A Somewhat Slanted Look at the History of the Christian Church – Part 36

Dr. T.Y. Hiter
Dr. T.Y. Hiter

“The Crusades” ground on for over three hundred years. Originally, the then-sitting Emperor of the Byzantine, or Eastern Roman Empire had started it all by appealing to the then-Pope, Urban, for assistance in repelling Turks who were invading the Eastern Empire. Then, it morphed into an effort to recapture the Holy Land from Arabs who had taken it during the great Islamic outburst of the late 600s. Altogether, the Popes saw them as an excellent tool for getting marauding knights to go somewhere else to practice their chosen profession, which was, basically, murder and mayhem.

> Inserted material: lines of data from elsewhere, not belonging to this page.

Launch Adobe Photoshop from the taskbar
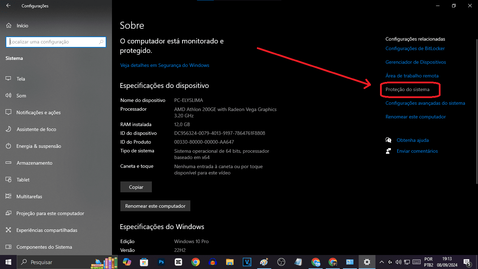 161,262
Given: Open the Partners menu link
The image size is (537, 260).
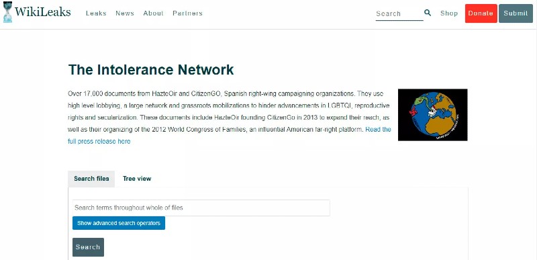Looking at the screenshot, I should (x=187, y=13).
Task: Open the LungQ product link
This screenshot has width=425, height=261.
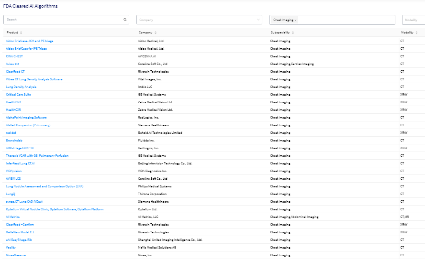Action: click(11, 194)
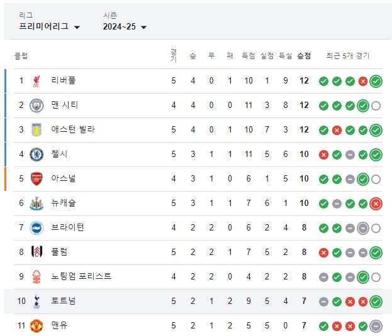
Task: Click the Arsenal club crest icon
Action: (36, 179)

The very first Crusade actually involved very few of the nobility, though. While the various kings and dukes and knights were getting organized, a popular peasant preacher and rabble-rouser raised a throng of several hundred thousand people, some few nobles, but mostly peasants, and took off for the Holy Land in the Spring of 1096. On the way, they foraged across the countryside, often killing and robbing as many Christians as they came across. They also slaughtered thousands of Jews. In any case, they got to Constantinople, and the Greeks let them through the front gates and out the back, where they soon found an army of Seljuk Turks waiting for them. Few of the peasants were even armed, and none were organized into an effective fighting force. They were massacred, and those who lived were enslaved. By the end of 1096, the Peasant’s Crusade was history. But, it was followed shortly by the First Crusade; better armed, better trained, and better organized, and that one kicked the Arabs and Turks out and declared two Christian kingdoms in the old Holy Land.

Of course, the Muslims were way closer to home, and so kicked the Christians out, again, and the Pope called for another Crusade, and then another. Some were properly organized military efforts, but some were doomed to failure, as well. In the early 1200s, there was even a “Children’s Crusade, a mass movement of European youths who hoped to convert the Saracens to Christianity, when they got there. Very few got there, most having been captured and sold into slavery long before then. The Shepherd’s Crusade suffered much the same fate for much the same reason. The last feeble Crusading effort petered out in 1497, and hardly anybody has tried to make converts with armed force, since. Besides, at about that same time, a whole new world was opening up in the Western Hemisphere, and a good many military adventurers found the gold of Mexico and Peru more attractive than the sands of Palestine, anyway. The era of Colonialism was about to begin, and the Church was there from the beginning.